---------- DATASET EXCERPTS ----------

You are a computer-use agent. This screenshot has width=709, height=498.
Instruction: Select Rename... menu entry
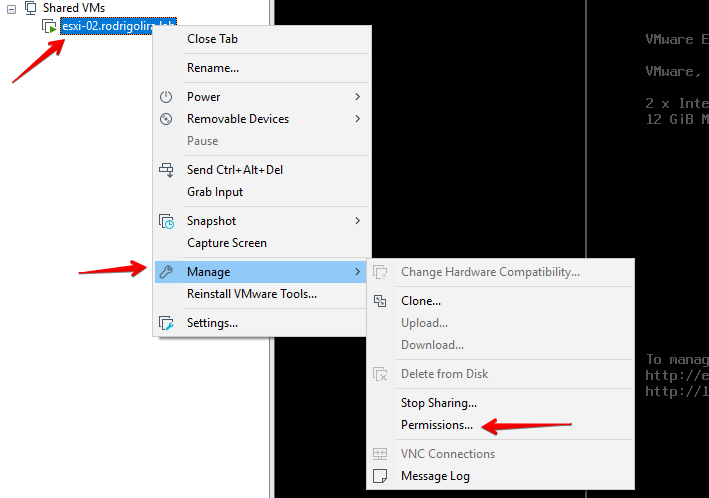pyautogui.click(x=213, y=68)
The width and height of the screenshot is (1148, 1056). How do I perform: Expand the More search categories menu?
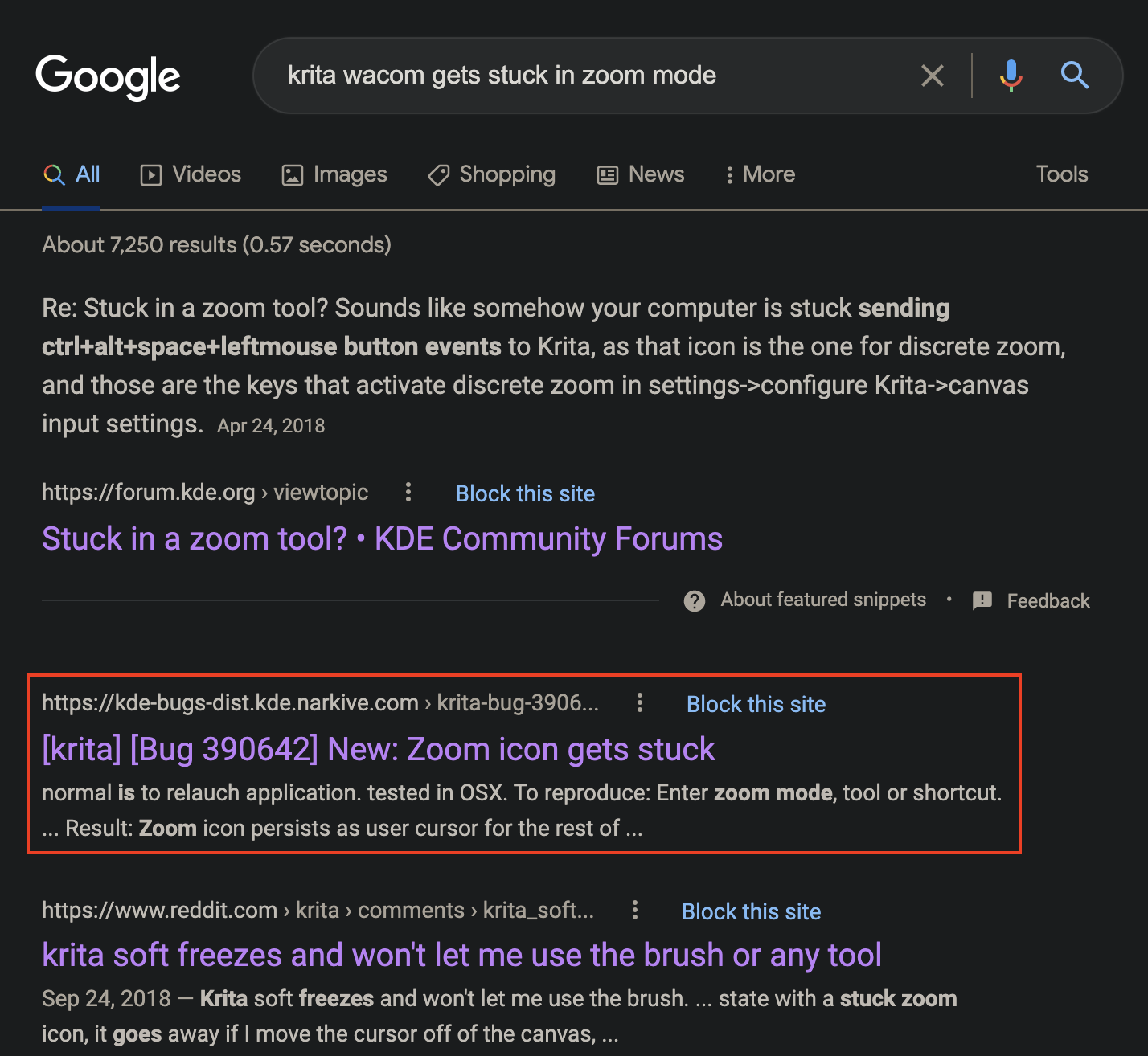pyautogui.click(x=760, y=174)
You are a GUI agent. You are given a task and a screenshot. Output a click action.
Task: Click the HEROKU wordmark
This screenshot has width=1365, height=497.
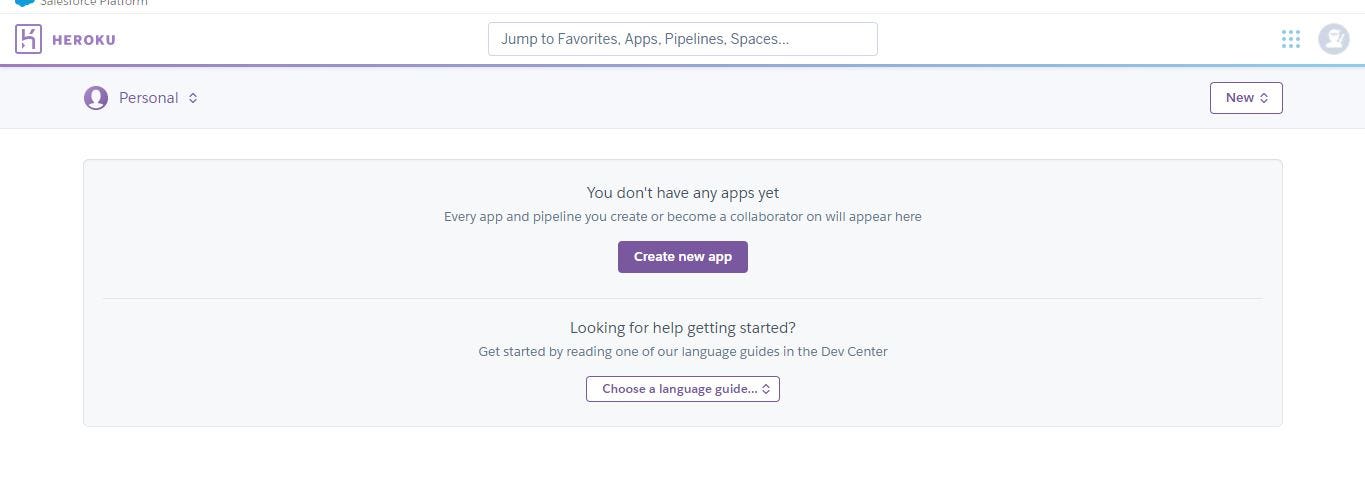(83, 40)
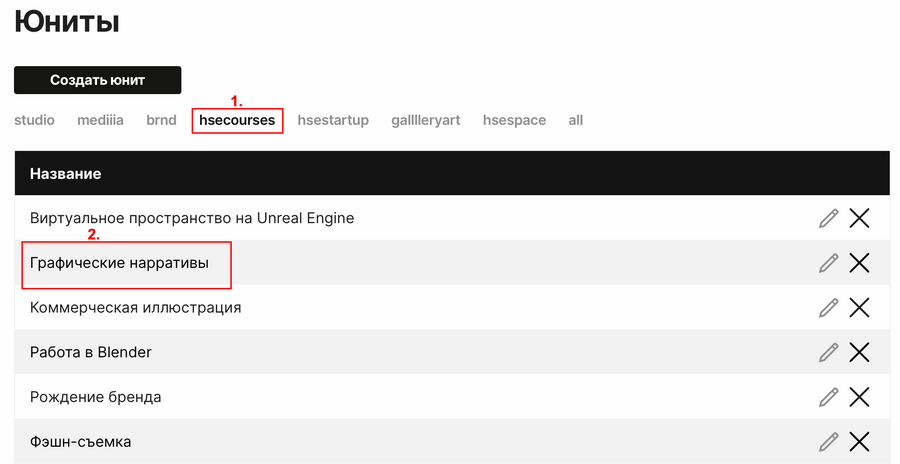The height and width of the screenshot is (464, 900).
Task: Switch to the studio filter tab
Action: click(x=34, y=120)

----------

## TASK OBJECTIVE
Leave the pictures out and transcribe the remaining material exactly.

## RESPONSE BELOW
You are a computer-use agent. This screenshot has width=709, height=498.
Instruction: Select Rename... menu entry
pyautogui.click(x=213, y=68)
The width and height of the screenshot is (1148, 1056). How do I perform: Expand the More search categories menu?
pyautogui.click(x=760, y=174)
You are a GUI agent. You are given a task and a screenshot. Output a click action.
Task: Click the HEROKU wordmark
This screenshot has width=1365, height=497.
(83, 40)
The height and width of the screenshot is (464, 900).
Task: Switch to the studio filter tab
Action: click(x=34, y=120)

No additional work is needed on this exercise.